The IRFF/IDF Ghana project seeks to develop a parametric flood insurance cover, enabling timely pay-outs of disaster relief funds and building the capacities of public assets and stakeholders.

It will enhance authorities’ response capacity to flood events, with a focus on the re-establishment of economic activity in poor & vulnerable communities.

In a speech read on behalf of the Resident UNDP representative, Angela Luisgi, she noted that increasing affordable access to insurance and risk financing has a critical role to play in delivering the SDGs and reducing the impact of weather/climate-induced disasters on development.

She added that while disaster risks are on the increase, there is a huge protection gap in developing countries – where less than five percent (5%) of disaster losses are covered by insurance versus 50 percent (50%) in high-income countries.

Financial exclusion – the absence of legislation for mutual and cooperative insurance in developing countries – and a wide range of demand and supply issues contribute to this disparity, and to the subsequently diminished resilience of most vulnerable communities.

Flooding is currently among the major disaster risks in Ghana which are not targetted by a public insurance initiative. Over the past years, progress has been made in developing innovative parametric insurance solutions for floods/drought in agriculture/ rural contexts (e.g., excess rainfall or excess soil moisture).

The InsuResilience Solutions Fund (ISF) Project C 5.23 brings together the Insurance Development Forum (IDF) members Allianz and Swiss Re, with technical partners (HKV) and service providers (ICEYE, Flood Tags), as well as UNDP to co-develop a sovereign disaster risk insurance cover for Ghana, and the long-term investment to integrate insurance and risk financing into development strategies.

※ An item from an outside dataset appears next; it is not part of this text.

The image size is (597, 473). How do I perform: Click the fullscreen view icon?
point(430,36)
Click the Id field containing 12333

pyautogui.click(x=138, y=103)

As the Human Development Report shows, insurance alongside both investment and innovation are key ways for countries to both tackle uncertainty and enhance financial resilience, thus delivering better and more inclusive development.

An operational example of a public-private partnership aiming to scale-up disaster risk finance and insurance solutions is the Tripartite Agreement – signed in 2019 at the UN Secretary-General’s Climate Action Summit between the UNDP, German Federal Ministry for Economic Cooperation (BMZ), Insurance Development Forum (IDF) and 10 of the world’s largest insurance and reinsurance companies.

The workshop’s aim was to officially kick-off the project and bring together all relevant stakeholders needed for its successful implementation, and discuss its scope as well as design.